Tool for splitting white and black moves into diff. files?

Discussion of anything and everything relating to chess playing software and machines.

Moderators: hgm, Rebel, chrisw

User avatar
Guenther
Posts: 4605
Joined: Wed Oct 01, 2008 6:33 am
Location: Regensburg, Germany
Full name: Guenther Simon

Tool for splitting white and black moves into diff. files?

Post by Guenther »

Does such a tool exist? I would like to do some stats on a test sample, which needs the moves separated per player for better usage.
The stats will be done on eval/depth/time info, thus it should keep those of course.

Guenther
https://rwbc-chess.de

trollwatch:
Chessqueen + chessica + AlexChess + Eduard + Sylwy
Dann Corbit
Posts: 12538
Joined: Wed Mar 08, 2006 8:57 pm
Location: Redmond, WA USA

Re: Tool for splitting white and black moves into diff. file

Post by Dann Corbit »

You can turn a PGN game into EPD records.
For instance, pgn2fen can do this.
Like this:
pgn2fen pgnfile.pgn -e -l > epdfile.epd

Then you can easily pick out the moves by color by filtering on the records.
You could use grep or sed or python or whatever you are comfortable with.
For instance:

grep " w " epdfile.epd > white.epd
grep " b " epdfile.epd > black.epd
Taking ideas is not a vice, it is a virtue. We have another word for this. It is called learning.
But sharing ideas is an even greater virtue. We have another word for this. It is called teaching.
User avatar
Guenther
Posts: 4605
Joined: Wed Oct 01, 2008 6:33 am
Location: Regensburg, Germany
Full name: Guenther Simon

Re: Tool for splitting white and black moves into diff. file

Post by Guenther »

Dann Corbit wrote:You can turn a PGN game into EPD records.
For instance, pgn2fen can do this.
Like this:
pgn2fen pgnfile.pgn -e -l > epdfile.epd

Then you can easily pick out the moves by color by filtering on the records.
You could use grep or sed or python or whatever you are comfortable with.
For instance:

grep " w " epdfile.epd > white.epd
grep " b " epdfile.epd > black.epd
Hi Dann, this won't help me, because I am practically only interested in score/depth/time info for each move to follow the right player.
The move itself is not interesting for my stats, just the move number.

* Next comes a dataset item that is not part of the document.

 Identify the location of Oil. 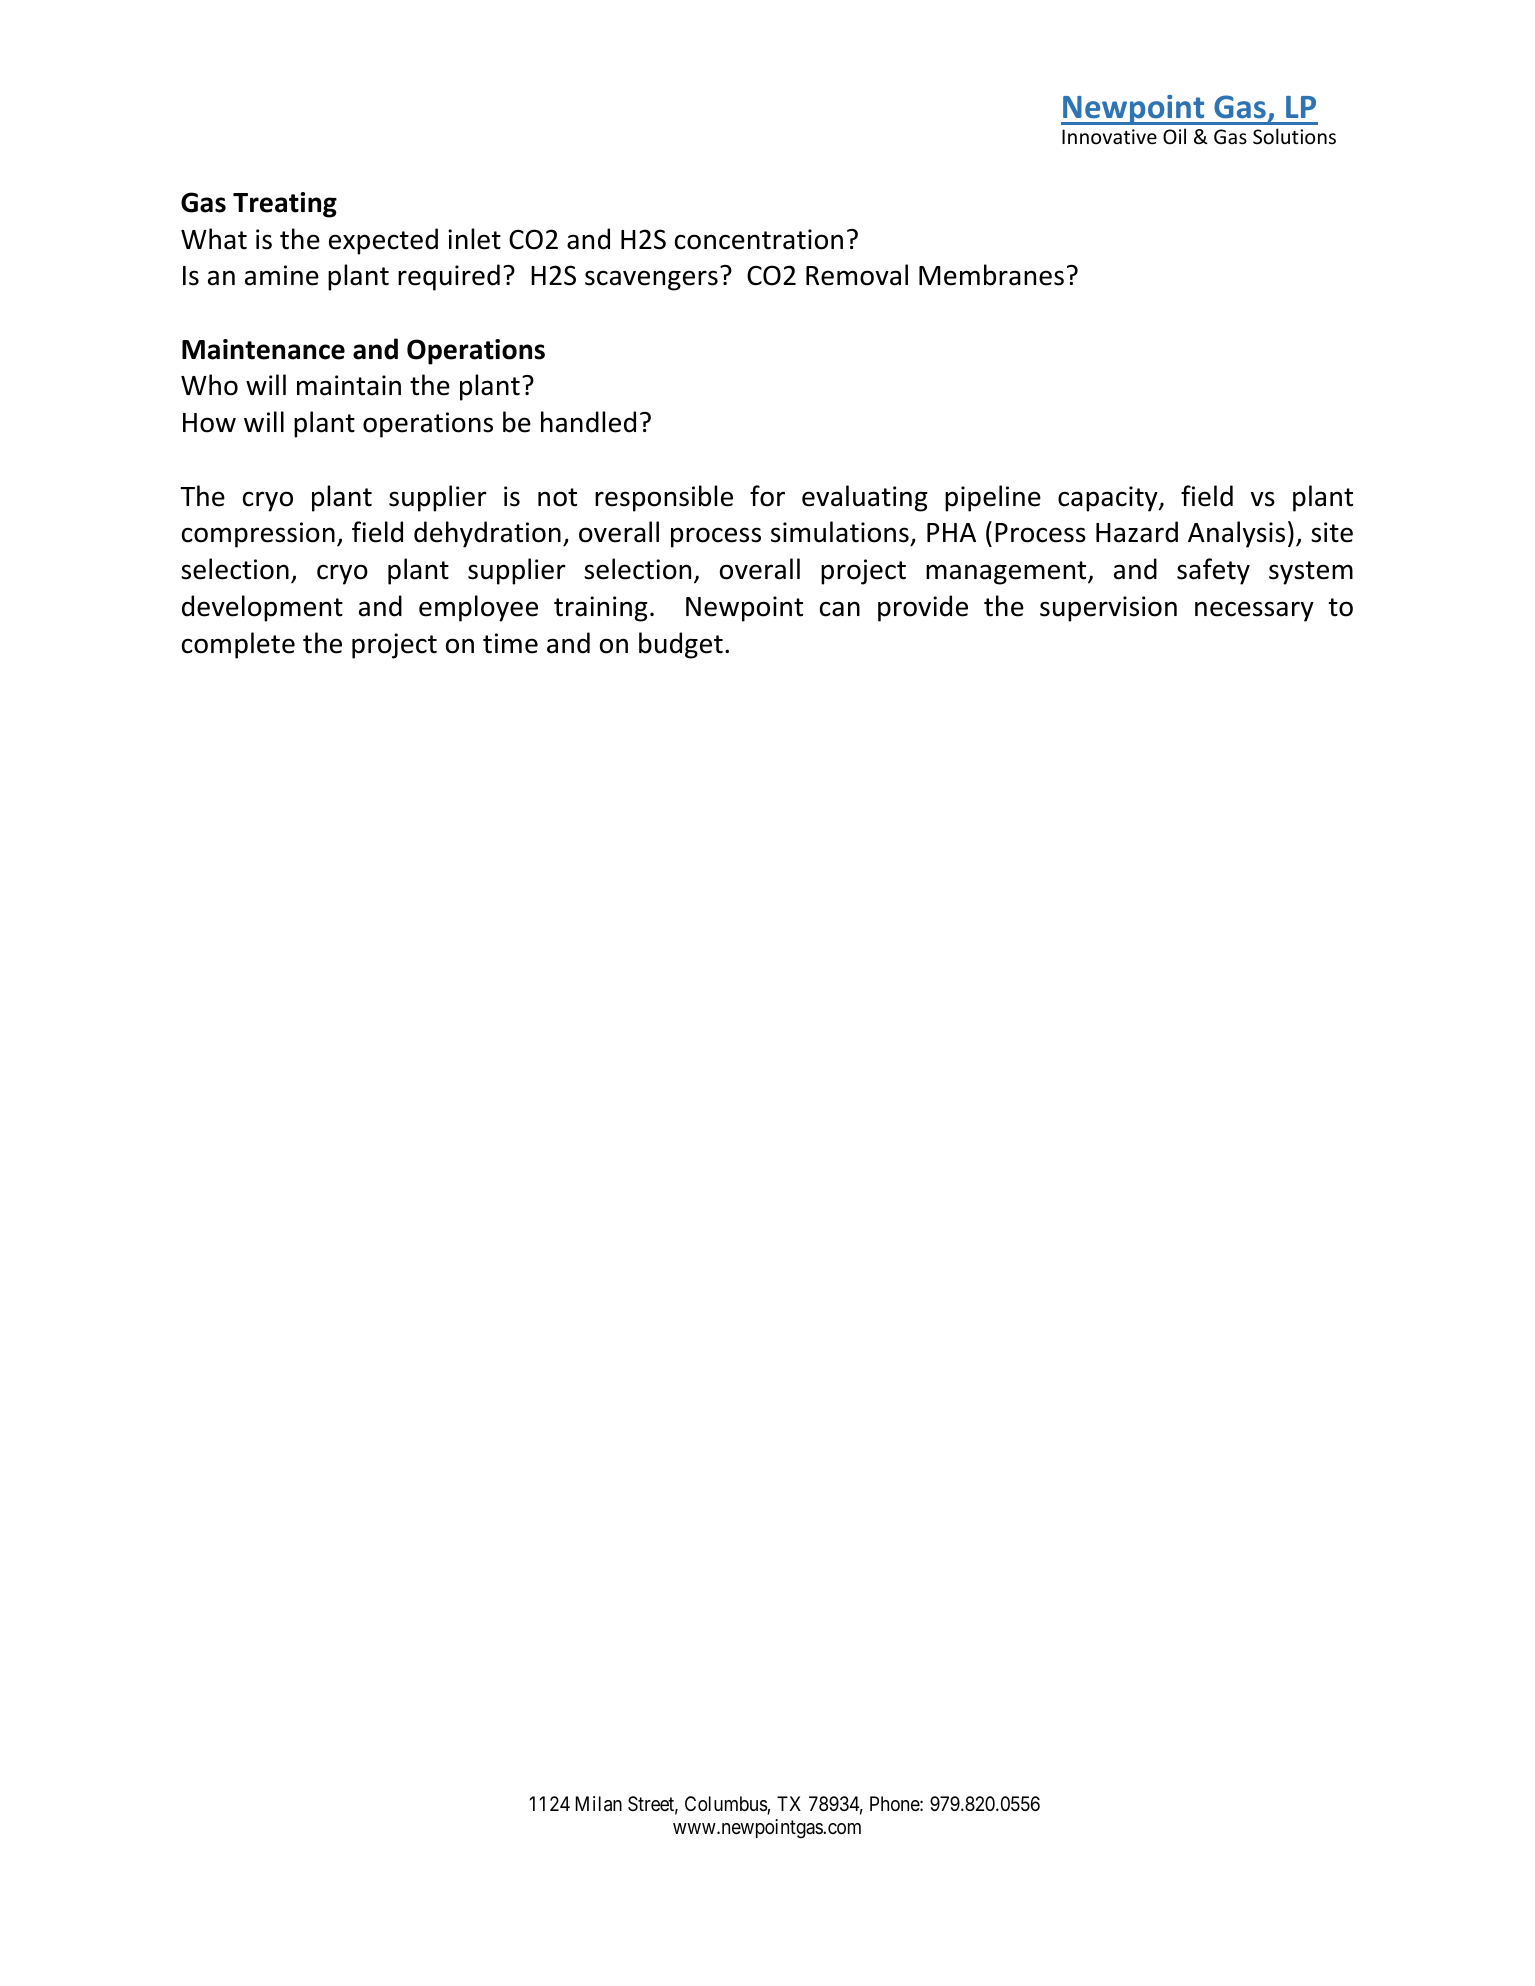
(1174, 136).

I think Ferdinand once showed an example which had such an output,
but this was in preparation for a tool which is not released yet.
https://rwbc-chess.de

trollwatch:
Chessqueen + chessica + AlexChess + Eduard + Sylwy
User avatar
Ajedrecista
Posts: 1968
Joined: Wed Jul 13, 2011 9:04 pm
Location: Madrid, Spain.

Re: Tool for splitting white and black moves into diff. file

Post by Ajedrecista »

Hello Guenther:
Guenther wrote:Hi Dann, this won't help me, because I am practically only interested in score/depth/time info for each move to follow the right player.
The move itself is not interesting for my stats, just the move number.

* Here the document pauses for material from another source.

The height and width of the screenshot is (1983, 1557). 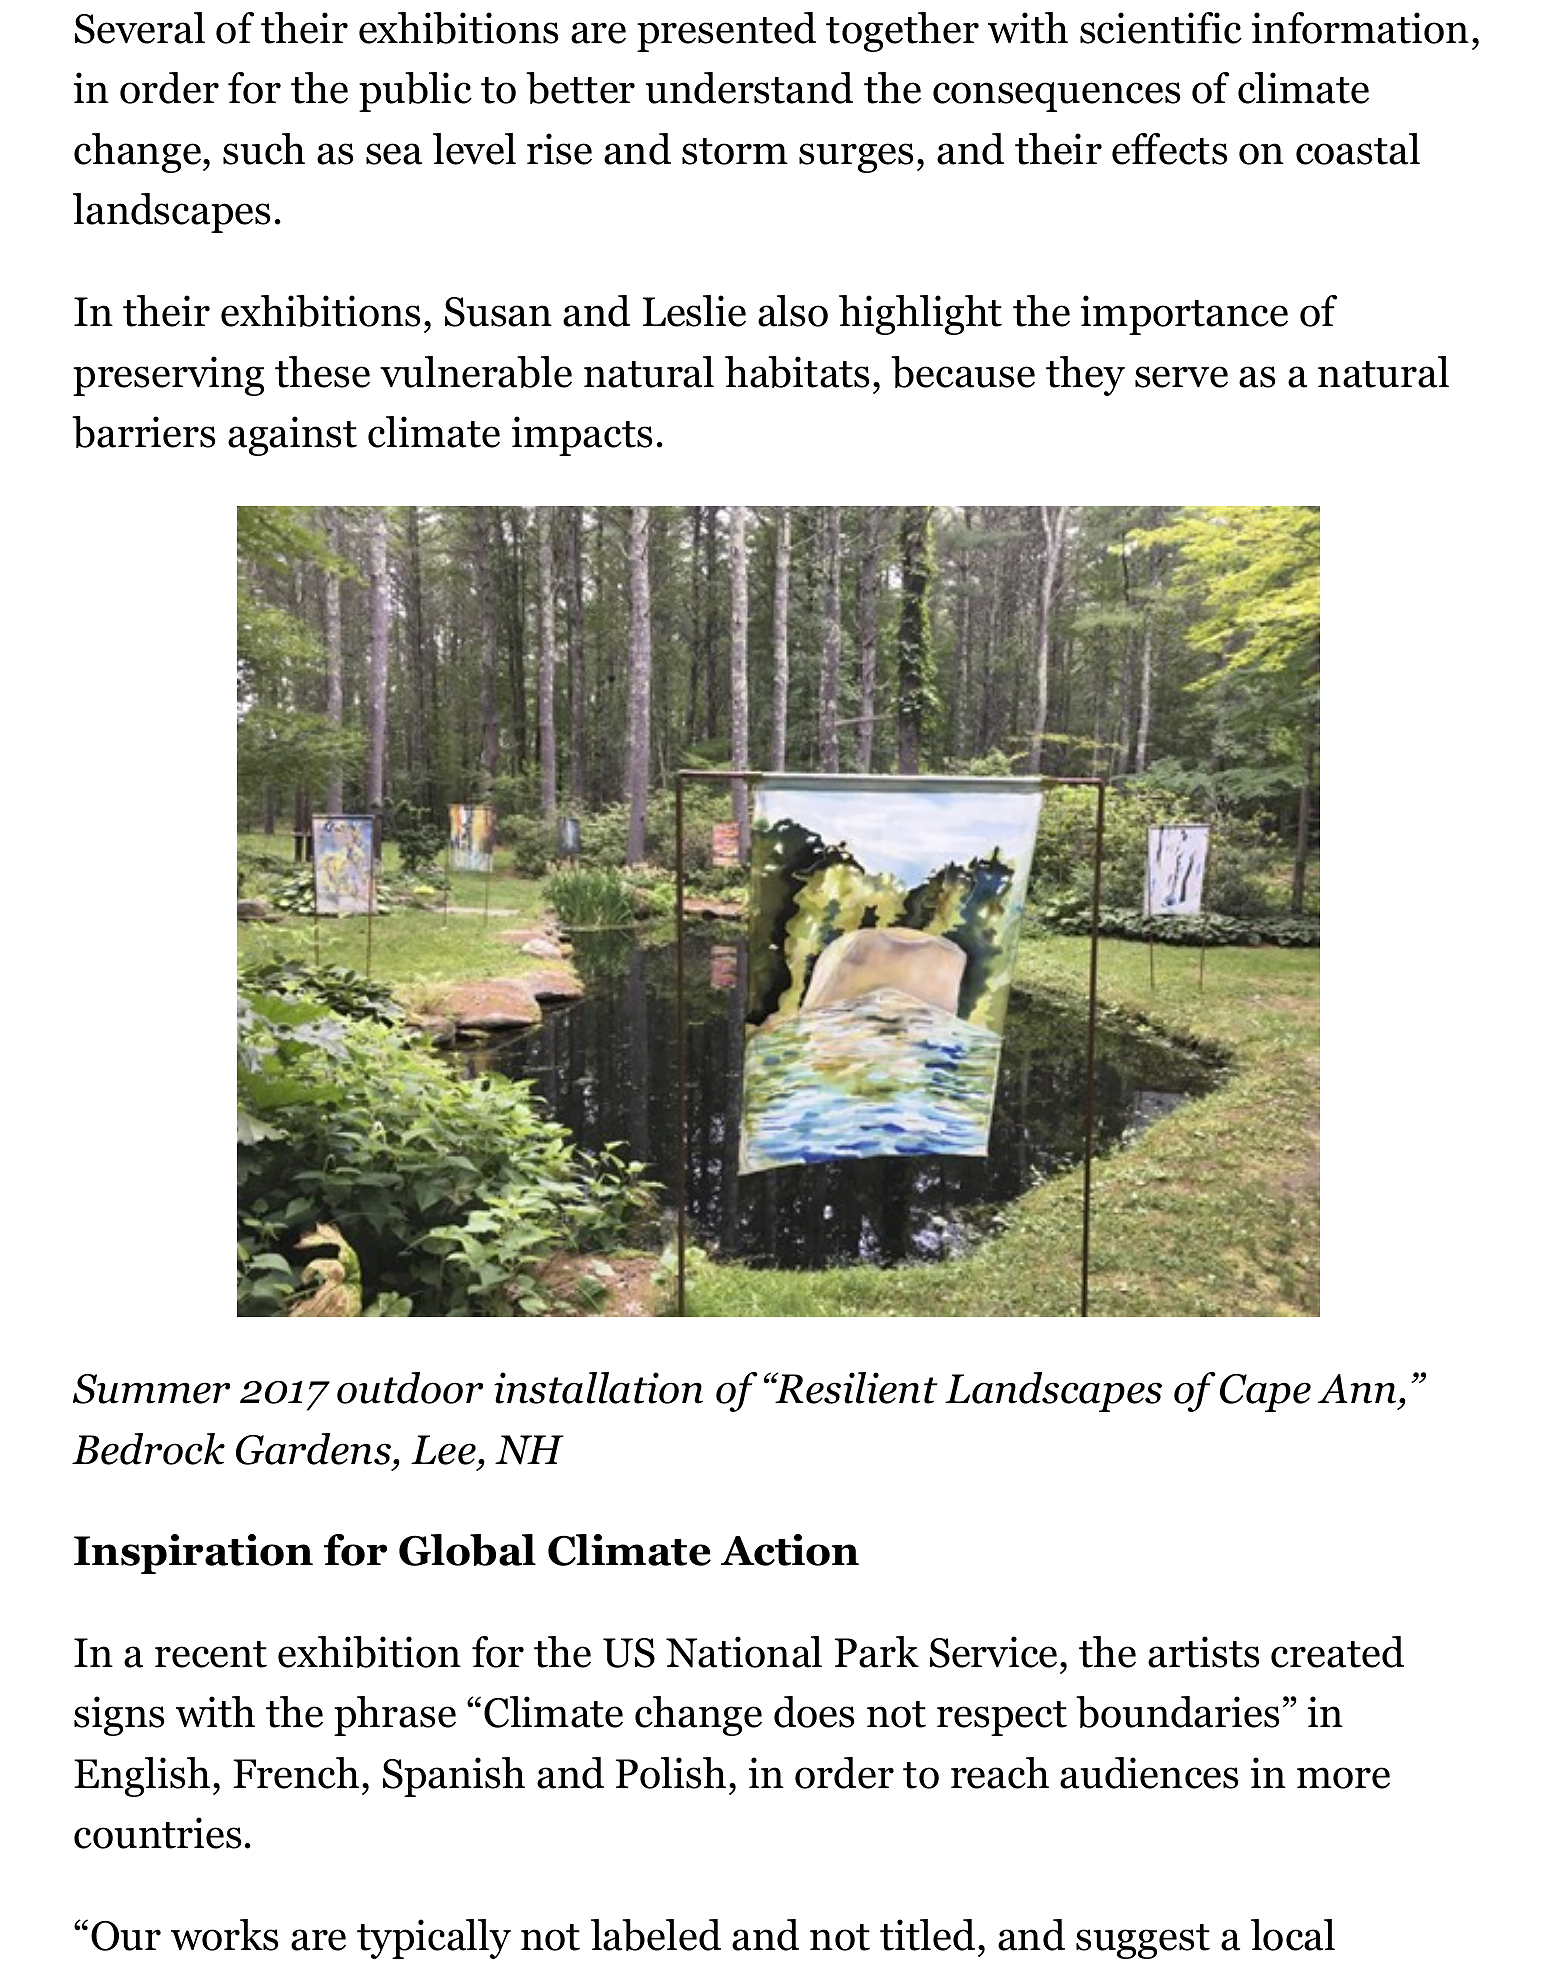 What do you see at coordinates (749, 88) in the screenshot?
I see `understand` at bounding box center [749, 88].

I think Ferdinand once showed an example which had such an output,
but this was in preparation for a tool which is not released yet.
Maybe regex? I have tried a made-up example with Notepad++. If you have a PGN of one game, you can get rid of tags with:

Code: Select all

Search mode: Regular expression

Find:
^\[.*

Replace:
$1
Then, if the info is between curly brackets, you can delete anything outside {} with:

Code: Select all

Search mode: Regular expression

Find:
.*?(\{.*?\}).*?

Replace:
$1
Then delete the blank lines with:

Code: Select all

Search mode: Extended

Find:
\r

Replace:

(Replace with nothing).
Then, making one line with each {}:

Code: Select all

Search mode: Extended

Find:
{

Replace:
\r\n{
Deleting the first blank line and then only keep the odd lines (white moves) or even lines (black moves) to different files:

Delete every other line in notepad++
Jasper wrote:Open the replace menu, fill in ([^\n]*\n)[^\n]*\n in the "Find what" box and $1 in the "Replace with" box. Then select regular expression for the search mode, click replace all and every second line is deleted.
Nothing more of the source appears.